(Records from a data source)

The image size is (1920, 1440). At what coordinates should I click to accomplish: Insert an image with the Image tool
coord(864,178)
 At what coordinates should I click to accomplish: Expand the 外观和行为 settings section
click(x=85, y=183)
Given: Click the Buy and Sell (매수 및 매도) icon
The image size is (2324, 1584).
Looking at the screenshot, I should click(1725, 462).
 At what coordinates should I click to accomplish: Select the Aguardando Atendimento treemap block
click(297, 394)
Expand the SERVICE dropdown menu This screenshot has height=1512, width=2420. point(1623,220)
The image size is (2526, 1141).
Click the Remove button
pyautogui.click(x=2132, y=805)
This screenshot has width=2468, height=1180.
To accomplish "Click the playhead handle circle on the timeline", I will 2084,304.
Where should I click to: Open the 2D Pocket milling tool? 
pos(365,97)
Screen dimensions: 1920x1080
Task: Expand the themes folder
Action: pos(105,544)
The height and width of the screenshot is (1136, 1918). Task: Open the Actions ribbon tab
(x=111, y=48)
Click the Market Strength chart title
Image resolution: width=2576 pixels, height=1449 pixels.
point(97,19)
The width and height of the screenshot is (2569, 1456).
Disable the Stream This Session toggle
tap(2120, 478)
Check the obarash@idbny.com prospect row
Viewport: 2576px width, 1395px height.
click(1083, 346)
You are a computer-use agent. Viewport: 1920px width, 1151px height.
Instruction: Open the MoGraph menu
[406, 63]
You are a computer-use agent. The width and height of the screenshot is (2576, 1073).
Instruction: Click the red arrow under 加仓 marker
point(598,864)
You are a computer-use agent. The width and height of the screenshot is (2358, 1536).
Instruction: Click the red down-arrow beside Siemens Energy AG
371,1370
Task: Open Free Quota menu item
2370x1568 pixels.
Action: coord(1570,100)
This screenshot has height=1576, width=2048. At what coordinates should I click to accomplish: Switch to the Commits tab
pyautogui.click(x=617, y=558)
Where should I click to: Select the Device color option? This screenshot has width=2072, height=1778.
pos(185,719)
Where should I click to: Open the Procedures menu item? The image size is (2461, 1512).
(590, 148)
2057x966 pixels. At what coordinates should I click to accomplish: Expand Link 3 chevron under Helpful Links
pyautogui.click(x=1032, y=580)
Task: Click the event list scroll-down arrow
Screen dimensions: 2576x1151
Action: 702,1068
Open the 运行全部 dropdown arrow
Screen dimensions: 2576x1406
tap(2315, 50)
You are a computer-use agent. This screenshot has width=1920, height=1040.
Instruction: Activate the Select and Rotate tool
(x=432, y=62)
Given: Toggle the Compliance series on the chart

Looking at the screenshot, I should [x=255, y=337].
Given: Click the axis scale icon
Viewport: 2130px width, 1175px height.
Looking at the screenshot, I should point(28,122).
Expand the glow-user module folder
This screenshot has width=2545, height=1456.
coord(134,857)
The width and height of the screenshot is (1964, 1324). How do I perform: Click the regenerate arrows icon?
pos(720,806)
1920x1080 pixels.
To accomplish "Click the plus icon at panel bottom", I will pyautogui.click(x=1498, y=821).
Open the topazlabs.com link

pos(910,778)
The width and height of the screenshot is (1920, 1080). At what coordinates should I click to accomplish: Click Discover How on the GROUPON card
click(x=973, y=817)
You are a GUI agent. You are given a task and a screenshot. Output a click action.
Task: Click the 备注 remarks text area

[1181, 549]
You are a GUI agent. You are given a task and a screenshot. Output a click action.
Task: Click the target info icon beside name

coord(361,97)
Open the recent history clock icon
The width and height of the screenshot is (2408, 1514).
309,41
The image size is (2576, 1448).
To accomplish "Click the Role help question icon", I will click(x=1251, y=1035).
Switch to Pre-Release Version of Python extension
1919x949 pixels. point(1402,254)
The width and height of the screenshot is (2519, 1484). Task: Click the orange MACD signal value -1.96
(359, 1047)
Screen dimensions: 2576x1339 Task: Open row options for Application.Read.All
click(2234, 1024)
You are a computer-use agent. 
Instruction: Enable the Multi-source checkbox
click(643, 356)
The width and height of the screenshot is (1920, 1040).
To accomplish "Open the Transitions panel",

TASK GOAL. All of the data above needs to be transcribed verbatim.

WORKED SOLUTION.
The image size is (1920, 1440). At what coordinates should I click to accomplish: Insert an image with the Image tool
coord(864,178)
 At what coordinates should I click to accomplish: Expand the 外观和行为 settings section
click(x=85, y=183)
Given: Click the Buy and Sell (매수 및 매도) icon
The image size is (2324, 1584).
Looking at the screenshot, I should click(1725, 462).
 At what coordinates should I click to accomplish: Select the Aguardando Atendimento treemap block
click(297, 394)
Expand the SERVICE dropdown menu This screenshot has height=1512, width=2420. point(1623,220)
The image size is (2526, 1141).
Click the Remove button
pyautogui.click(x=2132, y=805)
This screenshot has width=2468, height=1180.
To accomplish "Click the playhead handle circle on the timeline", I will 2084,304.
Where should I click to: Open the 2D Pocket milling tool? 
pos(365,97)
Screen dimensions: 1920x1080
Task: Expand the themes folder
Action: pos(105,544)
The height and width of the screenshot is (1136, 1918). Task: Open the Actions ribbon tab
(x=111, y=48)
Click the Market Strength chart title
Image resolution: width=2576 pixels, height=1449 pixels.
point(97,19)
The width and height of the screenshot is (2569, 1456).
Disable the Stream This Session toggle
tap(2120, 478)
Check the obarash@idbny.com prospect row
Viewport: 2576px width, 1395px height.
click(1083, 346)
You are a computer-use agent. Viewport: 1920px width, 1151px height.
Instruction: Open the MoGraph menu
[406, 63]
You are a computer-use agent. The width and height of the screenshot is (2576, 1073).
Instruction: Click the red arrow under 加仓 marker
point(598,864)
You are a computer-use agent. The width and height of the screenshot is (2358, 1536).
Instruction: Click the red down-arrow beside Siemens Energy AG
371,1370
Task: Open Free Quota menu item
2370x1568 pixels.
Action: coord(1570,100)
This screenshot has height=1576, width=2048. At what coordinates should I click to accomplish: Switch to the Commits tab
pyautogui.click(x=617, y=558)
Where should I click to: Select the Device color option? This screenshot has width=2072, height=1778.
pos(185,719)
Where should I click to: Open the Procedures menu item? The image size is (2461, 1512).
(590, 148)
2057x966 pixels. At what coordinates should I click to accomplish: Expand Link 3 chevron under Helpful Links
pyautogui.click(x=1032, y=580)
Task: Click the event list scroll-down arrow
Screen dimensions: 2576x1151
Action: 702,1068
Open the 运行全部 dropdown arrow
Screen dimensions: 2576x1406
tap(2315, 50)
You are a computer-use agent. This screenshot has width=1920, height=1040.
Instruction: Activate the Select and Rotate tool
(x=432, y=62)
Given: Toggle the Compliance series on the chart

Looking at the screenshot, I should [x=255, y=337].
Given: Click the axis scale icon
Viewport: 2130px width, 1175px height.
Looking at the screenshot, I should point(28,122).
Expand the glow-user module folder
This screenshot has width=2545, height=1456.
coord(134,857)
The width and height of the screenshot is (1964, 1324). How do I perform: Click the regenerate arrows icon?
pos(720,806)
1920x1080 pixels.
To accomplish "Click the plus icon at panel bottom", I will pyautogui.click(x=1498, y=821).
Open the topazlabs.com link

pos(910,778)
The width and height of the screenshot is (1920, 1080). At what coordinates should I click to accomplish: Click Discover How on the GROUPON card
click(x=973, y=817)
You are a GUI agent. You are given a task and a screenshot. Output a click action.
Task: Click the 备注 remarks text area

[1181, 549]
You are a GUI agent. You are given a task and a screenshot. Output a click action.
Task: Click the target info icon beside name

coord(361,97)
Open the recent history clock icon
The width and height of the screenshot is (2408, 1514).
309,41
The image size is (2576, 1448).
To accomplish "Click the Role help question icon", I will click(x=1251, y=1035).
Switch to Pre-Release Version of Python extension
1919x949 pixels. point(1402,254)
The width and height of the screenshot is (2519, 1484). Task: Click the orange MACD signal value -1.96
(359, 1047)
Screen dimensions: 2576x1339 Task: Open row options for Application.Read.All
click(2234, 1024)
You are a computer-use agent. 
Instruction: Enable the Multi-source checkbox
click(643, 356)
The width and height of the screenshot is (1920, 1040).
To accomplish "Open the Transitions panel",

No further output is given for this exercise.